- _Your assignment_
If a line of the data below contains the string "sidebar", copy it into your answer.

- _Records shown_

· · · · ·

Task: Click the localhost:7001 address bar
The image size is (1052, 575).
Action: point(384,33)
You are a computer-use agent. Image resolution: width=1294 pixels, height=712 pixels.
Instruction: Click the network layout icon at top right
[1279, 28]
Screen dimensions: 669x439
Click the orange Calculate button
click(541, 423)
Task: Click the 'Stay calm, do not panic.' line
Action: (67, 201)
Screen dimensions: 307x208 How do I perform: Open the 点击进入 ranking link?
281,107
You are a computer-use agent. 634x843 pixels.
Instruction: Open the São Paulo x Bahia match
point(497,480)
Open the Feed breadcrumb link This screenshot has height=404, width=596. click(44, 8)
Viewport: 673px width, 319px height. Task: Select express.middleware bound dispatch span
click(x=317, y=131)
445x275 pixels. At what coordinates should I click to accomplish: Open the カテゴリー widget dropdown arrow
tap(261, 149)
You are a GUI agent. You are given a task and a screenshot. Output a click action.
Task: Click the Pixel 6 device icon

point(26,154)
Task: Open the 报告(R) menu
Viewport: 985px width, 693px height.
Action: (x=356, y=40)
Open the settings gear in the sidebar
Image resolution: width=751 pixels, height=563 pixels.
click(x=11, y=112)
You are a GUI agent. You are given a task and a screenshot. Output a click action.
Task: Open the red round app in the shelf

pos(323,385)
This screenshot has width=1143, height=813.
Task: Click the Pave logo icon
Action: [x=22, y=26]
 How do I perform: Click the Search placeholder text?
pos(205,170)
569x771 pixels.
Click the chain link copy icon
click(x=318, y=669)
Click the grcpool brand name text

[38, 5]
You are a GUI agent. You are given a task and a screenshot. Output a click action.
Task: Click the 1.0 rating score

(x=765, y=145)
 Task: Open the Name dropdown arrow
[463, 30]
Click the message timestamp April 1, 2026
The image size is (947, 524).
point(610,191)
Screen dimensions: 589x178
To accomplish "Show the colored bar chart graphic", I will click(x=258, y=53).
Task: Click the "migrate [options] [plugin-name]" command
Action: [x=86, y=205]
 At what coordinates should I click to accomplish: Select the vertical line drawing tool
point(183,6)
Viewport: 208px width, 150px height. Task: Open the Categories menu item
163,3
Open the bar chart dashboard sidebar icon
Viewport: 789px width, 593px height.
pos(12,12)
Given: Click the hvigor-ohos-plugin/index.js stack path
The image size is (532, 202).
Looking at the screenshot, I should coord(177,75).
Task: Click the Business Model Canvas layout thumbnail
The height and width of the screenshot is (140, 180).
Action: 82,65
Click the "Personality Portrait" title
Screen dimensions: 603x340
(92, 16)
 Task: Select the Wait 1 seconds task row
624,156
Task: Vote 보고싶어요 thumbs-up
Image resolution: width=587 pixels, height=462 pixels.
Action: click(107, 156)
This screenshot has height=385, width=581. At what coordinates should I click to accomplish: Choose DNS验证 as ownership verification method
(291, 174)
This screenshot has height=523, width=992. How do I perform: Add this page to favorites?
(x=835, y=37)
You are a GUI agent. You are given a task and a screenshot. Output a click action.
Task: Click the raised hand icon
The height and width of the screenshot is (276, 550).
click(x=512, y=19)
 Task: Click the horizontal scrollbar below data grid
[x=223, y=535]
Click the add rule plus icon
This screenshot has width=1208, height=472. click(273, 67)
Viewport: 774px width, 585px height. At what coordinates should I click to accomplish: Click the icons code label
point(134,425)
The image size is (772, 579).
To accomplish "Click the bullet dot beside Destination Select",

· · · · ·

- _Answer to this exercise_
Open the settings gear in the sidebar
Open the bar chart dashboard sidebar icon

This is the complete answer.